• Problem to work on: Print the lines of the entries below from the one with "The width and" through the final line, exactly as they appear. The pictures are not part of the copy.
Working data START
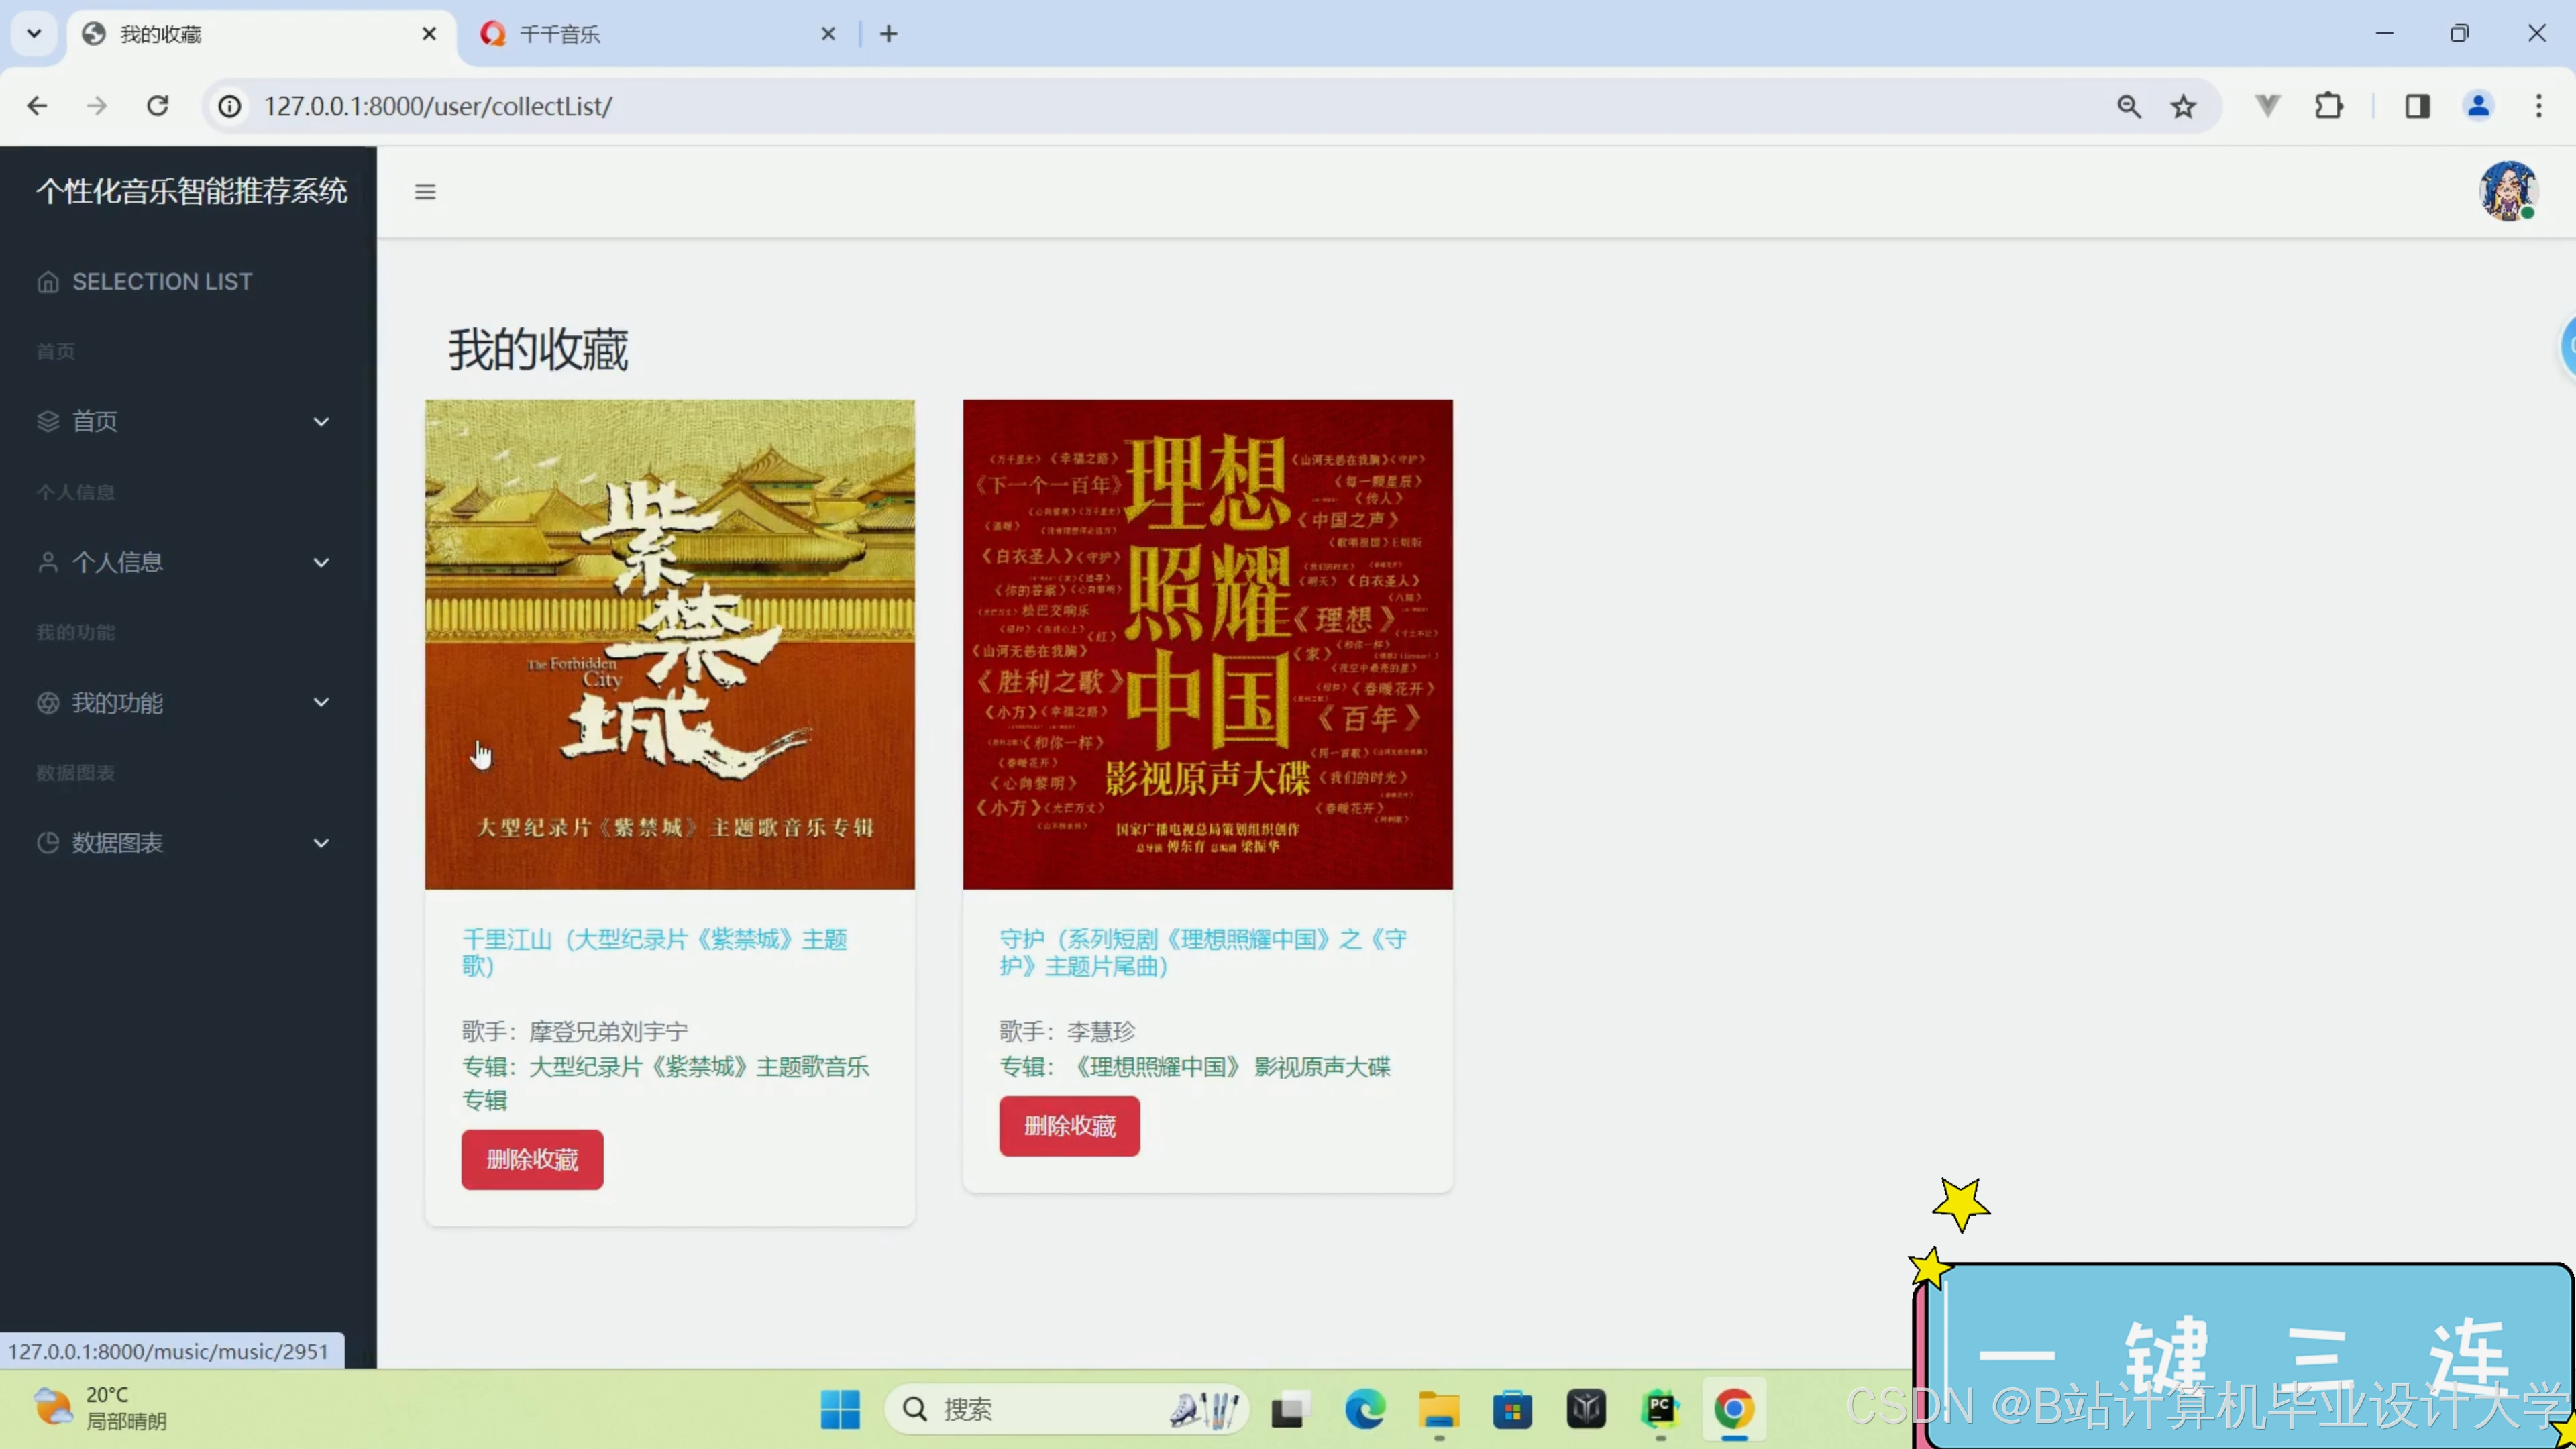Click the Windows Start button

[840, 1409]
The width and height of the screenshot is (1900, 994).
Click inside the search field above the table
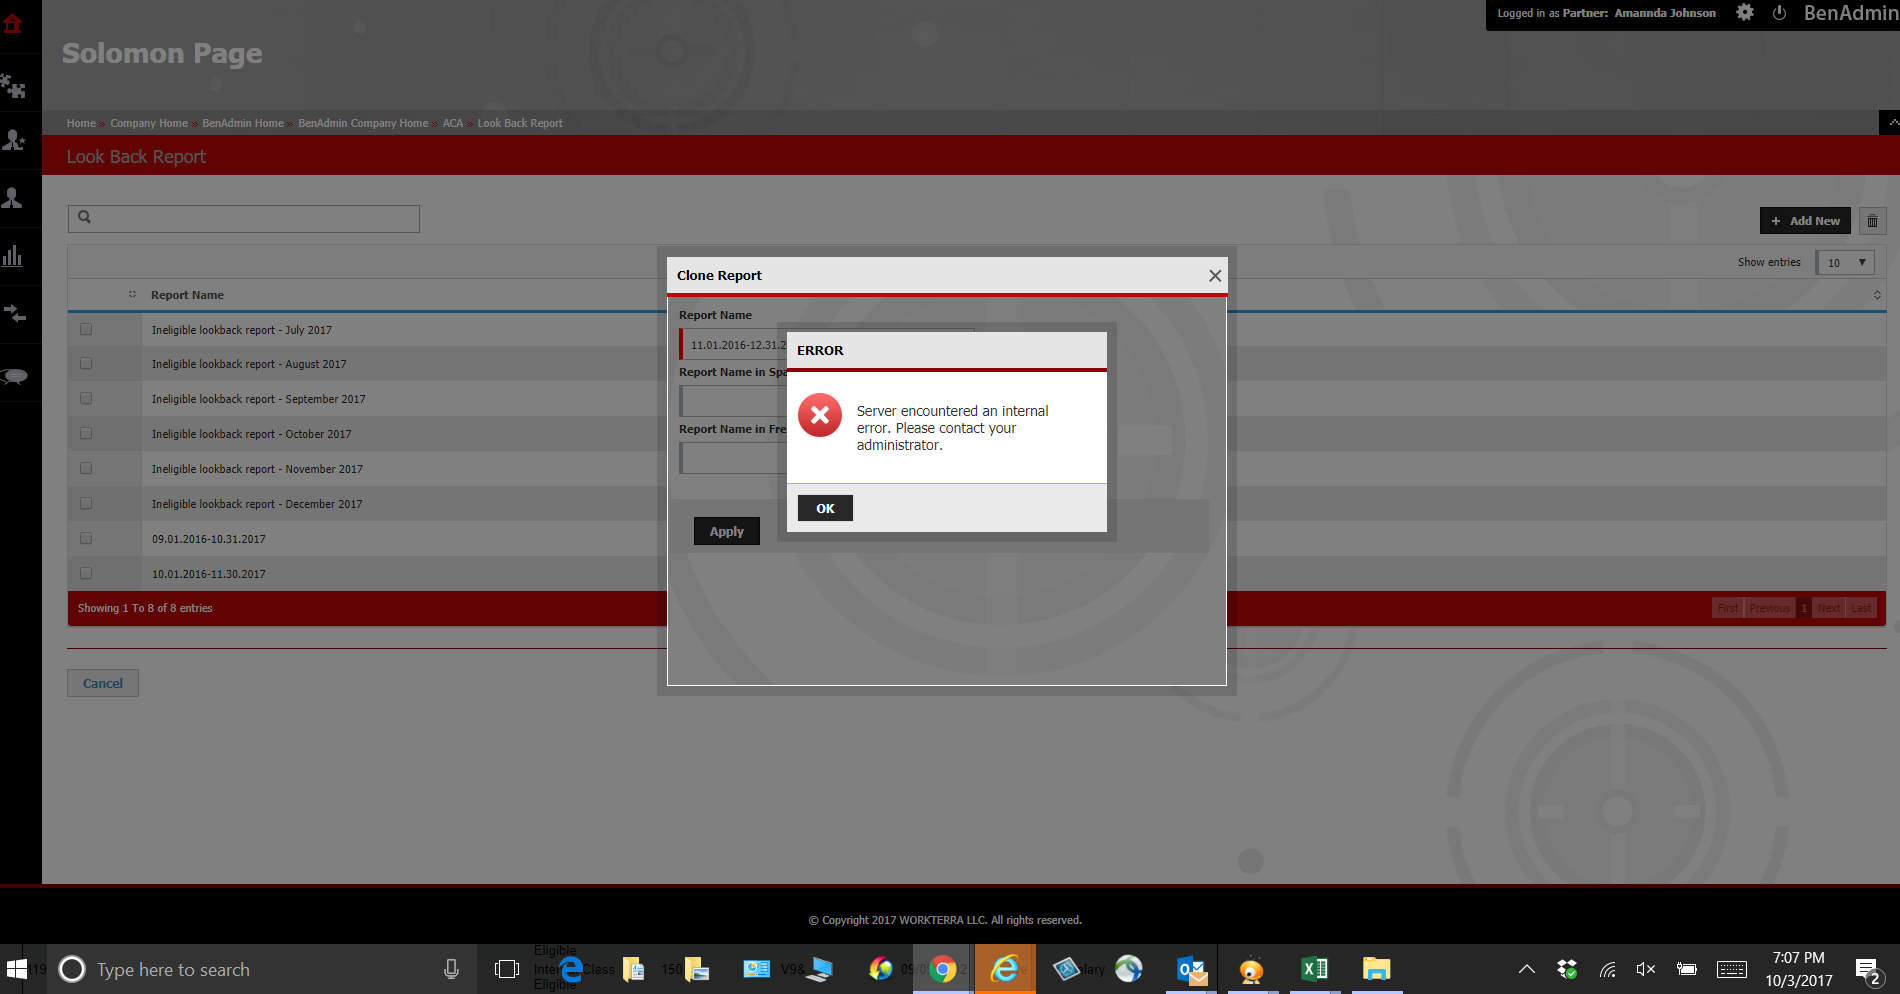[x=243, y=218]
Working data END
• Exercise result:
The width and height of the screenshot is (1900, 994).
Click inside the search field above the table
[x=243, y=218]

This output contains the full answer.